(Set exercise): Copy the records from the line with "This screenshot has width=823, height=412." to the line with "will click(x=68, y=65).", replacing every "computer-use agent" with "desktop automation agent" and changing nothing else.

── Data for processing

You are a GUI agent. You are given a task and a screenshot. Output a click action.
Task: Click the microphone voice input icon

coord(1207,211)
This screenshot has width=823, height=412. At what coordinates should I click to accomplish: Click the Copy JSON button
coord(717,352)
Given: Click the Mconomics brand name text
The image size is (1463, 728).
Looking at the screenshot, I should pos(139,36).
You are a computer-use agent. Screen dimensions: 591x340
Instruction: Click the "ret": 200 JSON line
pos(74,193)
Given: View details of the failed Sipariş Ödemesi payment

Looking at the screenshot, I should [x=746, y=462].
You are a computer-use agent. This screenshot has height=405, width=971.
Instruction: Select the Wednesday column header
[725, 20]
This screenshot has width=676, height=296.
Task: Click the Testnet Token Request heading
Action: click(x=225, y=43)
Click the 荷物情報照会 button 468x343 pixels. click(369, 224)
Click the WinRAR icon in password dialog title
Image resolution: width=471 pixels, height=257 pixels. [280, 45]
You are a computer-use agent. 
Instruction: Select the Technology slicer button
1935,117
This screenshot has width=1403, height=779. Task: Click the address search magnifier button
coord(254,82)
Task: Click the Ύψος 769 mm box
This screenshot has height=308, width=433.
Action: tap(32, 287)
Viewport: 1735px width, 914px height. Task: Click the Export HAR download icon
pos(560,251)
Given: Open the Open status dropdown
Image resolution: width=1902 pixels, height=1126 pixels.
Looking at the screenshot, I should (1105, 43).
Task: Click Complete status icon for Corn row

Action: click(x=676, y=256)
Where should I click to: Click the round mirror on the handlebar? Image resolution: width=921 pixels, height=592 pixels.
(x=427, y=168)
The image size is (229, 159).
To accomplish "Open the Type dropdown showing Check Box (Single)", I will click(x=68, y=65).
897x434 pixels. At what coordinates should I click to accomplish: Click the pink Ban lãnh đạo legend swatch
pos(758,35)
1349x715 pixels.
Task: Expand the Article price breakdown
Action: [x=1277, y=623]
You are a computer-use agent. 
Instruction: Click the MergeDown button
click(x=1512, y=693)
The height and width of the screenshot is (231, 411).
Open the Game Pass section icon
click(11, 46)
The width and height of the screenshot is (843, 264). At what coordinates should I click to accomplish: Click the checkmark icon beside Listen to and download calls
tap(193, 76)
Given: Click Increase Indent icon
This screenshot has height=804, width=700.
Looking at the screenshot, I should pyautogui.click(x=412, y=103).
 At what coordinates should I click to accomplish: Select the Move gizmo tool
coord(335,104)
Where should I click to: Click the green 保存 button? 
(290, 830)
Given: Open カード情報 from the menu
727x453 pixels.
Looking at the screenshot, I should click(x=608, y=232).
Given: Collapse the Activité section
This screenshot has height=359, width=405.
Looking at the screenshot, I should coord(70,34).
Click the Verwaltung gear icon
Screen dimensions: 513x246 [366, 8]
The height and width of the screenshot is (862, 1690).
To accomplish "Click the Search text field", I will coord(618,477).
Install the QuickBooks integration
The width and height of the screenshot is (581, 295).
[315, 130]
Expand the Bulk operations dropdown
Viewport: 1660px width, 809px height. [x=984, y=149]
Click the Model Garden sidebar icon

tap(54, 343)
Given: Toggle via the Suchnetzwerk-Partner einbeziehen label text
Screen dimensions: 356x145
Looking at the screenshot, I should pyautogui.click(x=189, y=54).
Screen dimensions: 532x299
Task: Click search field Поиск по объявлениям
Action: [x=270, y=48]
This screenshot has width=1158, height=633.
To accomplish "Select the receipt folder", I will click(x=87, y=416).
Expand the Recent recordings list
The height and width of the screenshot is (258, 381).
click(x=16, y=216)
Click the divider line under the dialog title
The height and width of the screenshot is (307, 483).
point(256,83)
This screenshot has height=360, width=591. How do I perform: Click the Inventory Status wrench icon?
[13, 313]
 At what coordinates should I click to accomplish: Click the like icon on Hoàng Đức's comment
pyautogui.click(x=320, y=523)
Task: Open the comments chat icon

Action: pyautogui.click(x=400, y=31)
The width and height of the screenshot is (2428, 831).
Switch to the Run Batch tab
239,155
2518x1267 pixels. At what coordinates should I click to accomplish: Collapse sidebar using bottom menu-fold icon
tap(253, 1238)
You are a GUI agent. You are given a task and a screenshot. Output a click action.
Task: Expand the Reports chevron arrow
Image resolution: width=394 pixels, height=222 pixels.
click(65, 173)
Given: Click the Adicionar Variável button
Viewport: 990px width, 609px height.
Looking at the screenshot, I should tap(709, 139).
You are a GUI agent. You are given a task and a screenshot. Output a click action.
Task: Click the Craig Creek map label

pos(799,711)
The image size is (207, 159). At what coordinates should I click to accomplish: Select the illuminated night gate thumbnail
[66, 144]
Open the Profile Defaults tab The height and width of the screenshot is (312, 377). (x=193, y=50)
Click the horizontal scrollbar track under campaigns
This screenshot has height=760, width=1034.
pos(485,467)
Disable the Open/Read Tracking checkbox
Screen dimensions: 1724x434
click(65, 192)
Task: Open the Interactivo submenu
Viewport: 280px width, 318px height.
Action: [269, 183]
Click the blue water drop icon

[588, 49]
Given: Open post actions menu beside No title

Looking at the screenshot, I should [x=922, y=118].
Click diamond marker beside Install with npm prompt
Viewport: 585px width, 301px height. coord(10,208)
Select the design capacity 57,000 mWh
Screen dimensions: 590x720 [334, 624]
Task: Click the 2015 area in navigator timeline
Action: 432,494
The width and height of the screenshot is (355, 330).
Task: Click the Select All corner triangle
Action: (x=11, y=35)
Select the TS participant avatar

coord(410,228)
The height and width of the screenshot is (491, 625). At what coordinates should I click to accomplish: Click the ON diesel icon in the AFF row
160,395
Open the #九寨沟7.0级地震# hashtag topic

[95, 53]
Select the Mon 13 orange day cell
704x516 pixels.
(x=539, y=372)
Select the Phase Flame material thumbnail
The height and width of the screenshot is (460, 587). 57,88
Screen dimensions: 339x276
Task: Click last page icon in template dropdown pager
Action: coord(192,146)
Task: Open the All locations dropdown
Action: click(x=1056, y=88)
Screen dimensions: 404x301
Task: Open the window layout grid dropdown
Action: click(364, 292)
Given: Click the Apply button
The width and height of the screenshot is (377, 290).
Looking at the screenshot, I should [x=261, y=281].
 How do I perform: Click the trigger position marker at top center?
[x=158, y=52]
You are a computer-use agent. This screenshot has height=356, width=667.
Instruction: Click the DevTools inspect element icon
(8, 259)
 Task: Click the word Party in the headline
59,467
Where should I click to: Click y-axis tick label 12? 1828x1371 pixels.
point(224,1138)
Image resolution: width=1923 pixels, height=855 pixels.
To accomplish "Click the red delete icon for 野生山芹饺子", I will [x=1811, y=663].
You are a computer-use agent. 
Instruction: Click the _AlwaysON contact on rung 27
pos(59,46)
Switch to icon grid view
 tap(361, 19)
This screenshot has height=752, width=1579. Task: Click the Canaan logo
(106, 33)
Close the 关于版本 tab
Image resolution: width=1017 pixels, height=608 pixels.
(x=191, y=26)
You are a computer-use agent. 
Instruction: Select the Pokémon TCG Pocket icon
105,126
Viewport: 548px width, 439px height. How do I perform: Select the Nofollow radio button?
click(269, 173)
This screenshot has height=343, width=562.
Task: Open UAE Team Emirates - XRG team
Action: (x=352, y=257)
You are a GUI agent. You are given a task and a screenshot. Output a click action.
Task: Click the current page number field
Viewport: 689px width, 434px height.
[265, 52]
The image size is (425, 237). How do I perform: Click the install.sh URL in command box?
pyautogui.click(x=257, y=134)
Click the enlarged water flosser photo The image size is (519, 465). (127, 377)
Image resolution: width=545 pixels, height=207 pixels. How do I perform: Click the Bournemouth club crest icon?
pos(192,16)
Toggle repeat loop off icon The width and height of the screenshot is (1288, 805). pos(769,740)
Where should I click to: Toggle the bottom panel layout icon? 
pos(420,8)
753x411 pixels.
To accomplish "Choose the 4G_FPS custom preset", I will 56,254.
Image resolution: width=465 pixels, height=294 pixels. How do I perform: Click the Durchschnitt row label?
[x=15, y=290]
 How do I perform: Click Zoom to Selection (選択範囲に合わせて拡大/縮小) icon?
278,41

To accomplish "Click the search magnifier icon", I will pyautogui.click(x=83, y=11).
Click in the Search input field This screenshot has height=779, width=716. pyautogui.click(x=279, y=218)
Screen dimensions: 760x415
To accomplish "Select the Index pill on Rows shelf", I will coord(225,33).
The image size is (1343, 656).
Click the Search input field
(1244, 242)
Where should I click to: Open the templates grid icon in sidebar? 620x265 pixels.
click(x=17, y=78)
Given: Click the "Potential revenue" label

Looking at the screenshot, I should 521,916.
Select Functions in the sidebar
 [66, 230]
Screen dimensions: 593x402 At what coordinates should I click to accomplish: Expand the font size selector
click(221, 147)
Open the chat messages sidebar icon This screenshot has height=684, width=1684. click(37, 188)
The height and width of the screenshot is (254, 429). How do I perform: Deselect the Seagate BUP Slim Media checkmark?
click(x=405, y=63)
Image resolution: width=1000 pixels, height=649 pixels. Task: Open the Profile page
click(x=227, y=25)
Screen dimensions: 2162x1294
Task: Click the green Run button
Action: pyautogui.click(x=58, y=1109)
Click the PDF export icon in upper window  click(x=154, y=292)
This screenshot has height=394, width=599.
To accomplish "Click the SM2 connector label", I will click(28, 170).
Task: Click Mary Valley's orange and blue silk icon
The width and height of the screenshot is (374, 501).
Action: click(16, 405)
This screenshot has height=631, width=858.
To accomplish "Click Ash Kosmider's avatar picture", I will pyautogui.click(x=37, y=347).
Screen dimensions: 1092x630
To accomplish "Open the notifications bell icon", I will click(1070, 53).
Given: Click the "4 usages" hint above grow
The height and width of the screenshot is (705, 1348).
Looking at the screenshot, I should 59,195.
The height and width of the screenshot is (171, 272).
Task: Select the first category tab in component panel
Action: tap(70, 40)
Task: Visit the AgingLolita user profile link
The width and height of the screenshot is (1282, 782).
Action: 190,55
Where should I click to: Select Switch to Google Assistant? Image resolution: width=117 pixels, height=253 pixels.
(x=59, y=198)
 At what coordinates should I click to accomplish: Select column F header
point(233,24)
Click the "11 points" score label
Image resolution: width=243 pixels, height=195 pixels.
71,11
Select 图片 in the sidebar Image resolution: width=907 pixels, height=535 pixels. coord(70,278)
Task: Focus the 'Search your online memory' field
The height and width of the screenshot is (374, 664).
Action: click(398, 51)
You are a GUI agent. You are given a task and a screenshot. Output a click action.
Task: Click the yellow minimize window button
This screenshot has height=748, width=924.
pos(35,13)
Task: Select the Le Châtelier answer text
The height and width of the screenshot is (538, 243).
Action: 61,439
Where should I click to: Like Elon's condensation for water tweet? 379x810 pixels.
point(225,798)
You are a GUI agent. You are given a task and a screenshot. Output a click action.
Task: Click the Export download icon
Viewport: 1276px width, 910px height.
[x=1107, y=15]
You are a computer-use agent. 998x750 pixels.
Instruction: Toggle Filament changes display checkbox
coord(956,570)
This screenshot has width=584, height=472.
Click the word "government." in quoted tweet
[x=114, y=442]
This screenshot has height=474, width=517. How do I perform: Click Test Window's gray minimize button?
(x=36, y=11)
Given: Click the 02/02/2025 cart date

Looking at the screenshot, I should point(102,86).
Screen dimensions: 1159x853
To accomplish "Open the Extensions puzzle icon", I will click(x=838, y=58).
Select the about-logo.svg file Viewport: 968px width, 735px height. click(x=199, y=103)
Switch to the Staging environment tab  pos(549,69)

────

(Output below):
This screenshot has width=823, height=412. At what coordinates should I click to accomplish: Click the Copy JSON button
coord(717,352)
Given: Click the Mconomics brand name text
The image size is (1463, 728).
Looking at the screenshot, I should pos(139,36).
You are a desktop automation agent. Screen dimensions: 591x340
Instruction: Click the "ret": 200 JSON line
pos(74,193)
Given: View details of the failed Sipariş Ödemesi payment

Looking at the screenshot, I should [x=746, y=462].
You are a desktop automation agent. This screenshot has height=405, width=971.
Instruction: Select the Wednesday column header
[725, 20]
This screenshot has width=676, height=296.
Task: Click the Testnet Token Request heading
Action: click(x=225, y=43)
Click the 荷物情報照会 button 468x343 pixels. click(369, 224)
Click the WinRAR icon in password dialog title
Image resolution: width=471 pixels, height=257 pixels. [280, 45]
You are a desktop automation agent. 
Instruction: Select the Technology slicer button
1935,117
This screenshot has width=1403, height=779. Task: Click the address search magnifier button
coord(254,82)
Task: Click the Ύψος 769 mm box
This screenshot has height=308, width=433.
Action: tap(32, 287)
Viewport: 1735px width, 914px height. Task: Click the Export HAR download icon
pos(560,251)
Given: Open the Open status dropdown
Image resolution: width=1902 pixels, height=1126 pixels.
Looking at the screenshot, I should (1105, 43).
Task: Click Complete status icon for Corn row

Action: click(x=676, y=256)
Where should I click to: Click the round mirror on the handlebar? Image resolution: width=921 pixels, height=592 pixels.
(x=427, y=168)
The image size is (229, 159).
To accomplish "Open the Type dropdown showing Check Box (Single)", I will click(x=68, y=65).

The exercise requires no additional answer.